Poster Topical Area: Medical Nutrition
Location: Hall D
Poster Board Number: 646
Hypertension is the most common clinical condition in primary care within the U.S. whose primary treatment is antihypertensive medications. A systolic blood pressure (SBP) of <120 mmHg can be achieved with intensive medications along with increased incidence of serious side-effects. Thus, some consumers prefer lifestyle approaches to reduce hypertension. Lifestyle interventions targeting multiple lifestyle factors at one time appear to be more effective than those targeting a single factor. The purpose of this study was to assess the effectiveness of the NEWSTART Lifestyle program to reduce SBP. The NEWSTART Lifestyle targets multiple factors to reduce hypertension including: nutrition (vegan diet), exercise, water, temperance, fresh air, rest, and trust in divine power. We evaluated retrospective data from a pretest-posttest intervention of 117 hypertensive subjects who were drawn from 173 consecutive clients that participated in the NEWSTART program for a 16-day period during 2014. The baseline age and BMI of the subjects (Mean±SD) were 66.5±11.4 years, and 31.6±6.6 kg/m2 respectively.

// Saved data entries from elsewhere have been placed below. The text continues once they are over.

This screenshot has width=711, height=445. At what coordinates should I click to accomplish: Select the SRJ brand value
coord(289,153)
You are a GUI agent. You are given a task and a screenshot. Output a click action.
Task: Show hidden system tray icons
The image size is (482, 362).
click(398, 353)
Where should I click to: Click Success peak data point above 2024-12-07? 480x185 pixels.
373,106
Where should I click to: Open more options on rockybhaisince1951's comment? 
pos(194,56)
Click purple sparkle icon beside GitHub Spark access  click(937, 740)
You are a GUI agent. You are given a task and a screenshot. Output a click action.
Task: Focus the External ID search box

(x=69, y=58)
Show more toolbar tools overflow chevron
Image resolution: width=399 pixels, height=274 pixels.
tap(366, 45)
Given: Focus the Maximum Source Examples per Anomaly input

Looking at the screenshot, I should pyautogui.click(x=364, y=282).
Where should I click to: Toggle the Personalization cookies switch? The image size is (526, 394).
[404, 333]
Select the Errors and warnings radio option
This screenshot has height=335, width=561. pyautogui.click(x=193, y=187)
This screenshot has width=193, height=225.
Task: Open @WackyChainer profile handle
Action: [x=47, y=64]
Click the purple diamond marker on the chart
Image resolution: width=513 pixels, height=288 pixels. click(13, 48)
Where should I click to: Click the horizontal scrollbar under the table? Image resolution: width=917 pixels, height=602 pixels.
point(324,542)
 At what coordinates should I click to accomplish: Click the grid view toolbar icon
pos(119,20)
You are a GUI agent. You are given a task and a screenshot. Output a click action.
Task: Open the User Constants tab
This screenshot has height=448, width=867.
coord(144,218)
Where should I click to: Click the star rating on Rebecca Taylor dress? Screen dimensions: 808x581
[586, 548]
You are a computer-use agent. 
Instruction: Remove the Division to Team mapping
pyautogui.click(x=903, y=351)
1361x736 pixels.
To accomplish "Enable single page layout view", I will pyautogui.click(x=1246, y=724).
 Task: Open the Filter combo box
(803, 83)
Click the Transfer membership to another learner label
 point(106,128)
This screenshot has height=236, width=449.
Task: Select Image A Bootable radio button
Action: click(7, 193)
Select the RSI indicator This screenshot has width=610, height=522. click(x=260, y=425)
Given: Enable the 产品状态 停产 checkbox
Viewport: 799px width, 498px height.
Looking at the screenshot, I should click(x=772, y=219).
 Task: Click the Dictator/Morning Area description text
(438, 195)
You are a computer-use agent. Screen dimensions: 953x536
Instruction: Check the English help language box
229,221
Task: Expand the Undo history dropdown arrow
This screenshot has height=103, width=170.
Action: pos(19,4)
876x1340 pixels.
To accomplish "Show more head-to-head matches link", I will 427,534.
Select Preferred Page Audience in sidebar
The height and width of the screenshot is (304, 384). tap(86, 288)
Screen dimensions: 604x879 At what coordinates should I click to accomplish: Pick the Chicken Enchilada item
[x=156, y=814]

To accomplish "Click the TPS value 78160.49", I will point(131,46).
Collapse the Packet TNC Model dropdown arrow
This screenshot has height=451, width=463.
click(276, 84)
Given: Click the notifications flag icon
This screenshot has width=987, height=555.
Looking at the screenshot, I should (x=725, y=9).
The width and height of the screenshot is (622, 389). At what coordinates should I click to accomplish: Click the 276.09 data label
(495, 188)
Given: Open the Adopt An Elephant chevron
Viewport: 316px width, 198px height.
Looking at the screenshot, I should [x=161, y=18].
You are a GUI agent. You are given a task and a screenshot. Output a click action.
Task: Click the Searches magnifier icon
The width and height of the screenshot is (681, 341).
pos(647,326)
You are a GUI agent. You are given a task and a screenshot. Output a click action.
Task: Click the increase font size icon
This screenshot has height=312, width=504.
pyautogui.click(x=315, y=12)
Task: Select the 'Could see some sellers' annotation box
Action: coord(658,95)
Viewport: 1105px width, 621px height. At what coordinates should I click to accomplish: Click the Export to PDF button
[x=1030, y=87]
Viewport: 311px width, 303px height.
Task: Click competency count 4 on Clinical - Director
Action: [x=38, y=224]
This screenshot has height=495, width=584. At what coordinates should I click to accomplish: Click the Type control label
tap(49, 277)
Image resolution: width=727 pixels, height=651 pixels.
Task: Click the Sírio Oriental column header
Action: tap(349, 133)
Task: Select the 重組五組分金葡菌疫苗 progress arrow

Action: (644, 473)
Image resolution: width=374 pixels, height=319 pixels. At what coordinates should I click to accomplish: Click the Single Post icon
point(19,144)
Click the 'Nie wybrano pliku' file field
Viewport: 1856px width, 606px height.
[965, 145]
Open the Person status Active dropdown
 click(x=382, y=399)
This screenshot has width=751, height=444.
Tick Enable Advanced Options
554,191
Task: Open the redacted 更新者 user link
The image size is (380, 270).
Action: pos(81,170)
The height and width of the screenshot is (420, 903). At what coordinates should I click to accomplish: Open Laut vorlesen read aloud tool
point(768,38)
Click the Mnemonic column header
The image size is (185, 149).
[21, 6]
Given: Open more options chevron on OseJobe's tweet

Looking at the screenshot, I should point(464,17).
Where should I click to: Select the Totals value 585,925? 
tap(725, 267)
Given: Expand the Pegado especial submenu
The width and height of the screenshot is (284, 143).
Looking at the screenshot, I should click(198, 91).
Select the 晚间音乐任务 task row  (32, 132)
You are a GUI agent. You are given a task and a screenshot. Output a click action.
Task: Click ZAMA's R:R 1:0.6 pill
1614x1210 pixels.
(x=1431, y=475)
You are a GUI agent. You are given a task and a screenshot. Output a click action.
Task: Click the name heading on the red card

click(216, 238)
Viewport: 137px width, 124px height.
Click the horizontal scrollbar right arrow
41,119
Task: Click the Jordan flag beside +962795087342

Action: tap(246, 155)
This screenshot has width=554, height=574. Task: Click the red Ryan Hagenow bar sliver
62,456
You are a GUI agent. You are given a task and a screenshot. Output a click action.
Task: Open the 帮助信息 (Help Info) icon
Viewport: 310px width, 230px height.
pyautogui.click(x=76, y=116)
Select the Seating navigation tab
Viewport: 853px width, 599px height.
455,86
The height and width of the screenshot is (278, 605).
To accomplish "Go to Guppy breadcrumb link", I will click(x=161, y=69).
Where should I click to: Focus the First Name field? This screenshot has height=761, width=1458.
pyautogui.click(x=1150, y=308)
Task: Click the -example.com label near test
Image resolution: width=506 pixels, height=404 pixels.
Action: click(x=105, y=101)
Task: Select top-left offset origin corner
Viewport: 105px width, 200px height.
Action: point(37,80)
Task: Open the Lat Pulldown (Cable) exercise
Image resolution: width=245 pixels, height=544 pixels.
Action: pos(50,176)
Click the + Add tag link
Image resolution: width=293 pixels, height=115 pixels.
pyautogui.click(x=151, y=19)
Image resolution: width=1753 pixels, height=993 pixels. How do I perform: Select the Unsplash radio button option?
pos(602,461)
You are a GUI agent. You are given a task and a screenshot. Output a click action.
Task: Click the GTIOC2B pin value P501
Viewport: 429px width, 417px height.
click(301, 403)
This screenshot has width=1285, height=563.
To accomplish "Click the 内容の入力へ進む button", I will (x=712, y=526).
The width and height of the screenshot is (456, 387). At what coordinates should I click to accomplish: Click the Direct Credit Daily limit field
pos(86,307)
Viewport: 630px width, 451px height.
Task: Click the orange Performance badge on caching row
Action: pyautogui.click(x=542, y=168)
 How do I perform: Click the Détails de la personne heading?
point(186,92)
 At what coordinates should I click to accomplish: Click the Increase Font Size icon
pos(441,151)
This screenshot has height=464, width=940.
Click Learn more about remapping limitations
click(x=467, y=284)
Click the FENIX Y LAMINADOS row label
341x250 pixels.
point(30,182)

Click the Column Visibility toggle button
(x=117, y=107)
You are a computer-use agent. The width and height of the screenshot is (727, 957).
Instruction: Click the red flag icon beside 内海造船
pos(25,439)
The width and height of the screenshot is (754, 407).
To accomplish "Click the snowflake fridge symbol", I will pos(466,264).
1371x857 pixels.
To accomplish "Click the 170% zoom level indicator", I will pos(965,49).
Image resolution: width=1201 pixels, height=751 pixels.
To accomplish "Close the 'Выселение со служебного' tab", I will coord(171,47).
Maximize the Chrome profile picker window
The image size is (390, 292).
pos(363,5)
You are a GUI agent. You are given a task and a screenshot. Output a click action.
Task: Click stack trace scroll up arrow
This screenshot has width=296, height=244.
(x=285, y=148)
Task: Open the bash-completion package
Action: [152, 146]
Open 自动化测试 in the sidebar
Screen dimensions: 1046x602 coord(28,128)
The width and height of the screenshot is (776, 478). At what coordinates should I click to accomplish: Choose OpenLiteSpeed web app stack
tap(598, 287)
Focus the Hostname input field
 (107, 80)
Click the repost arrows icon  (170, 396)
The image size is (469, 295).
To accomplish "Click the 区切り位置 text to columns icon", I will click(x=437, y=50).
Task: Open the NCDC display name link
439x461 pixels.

Compared to baseline SBP (138±21 mmHg), SBP was significantly reduced by day 16 (119±28 mmHg) (p. <0.001); a drop of -19 mmHg or -14%. Half of the subjects achieved a desirable blood pressure of <120 mmHg. This reduction of systolic blood pressure was consistent in all subjects irrespective of gender, body weight, use/not use of antihypertensive medications, and presence/absence of diabetes or dyslipidemias such as hypercholesterolemia, hypertriglyceridemia, or low HDL cholesterol. The intake of antihypertensive medications was also significantly decreased. The NEWSTART Lifestyle program was effective in achieving a significant reduction in systolic blood pressure. This lifestyle intervention should be retested with a larger population for a longer period of time to assess its long-term effectiveness, clinical significance, and relevance to plant-based nutrition research.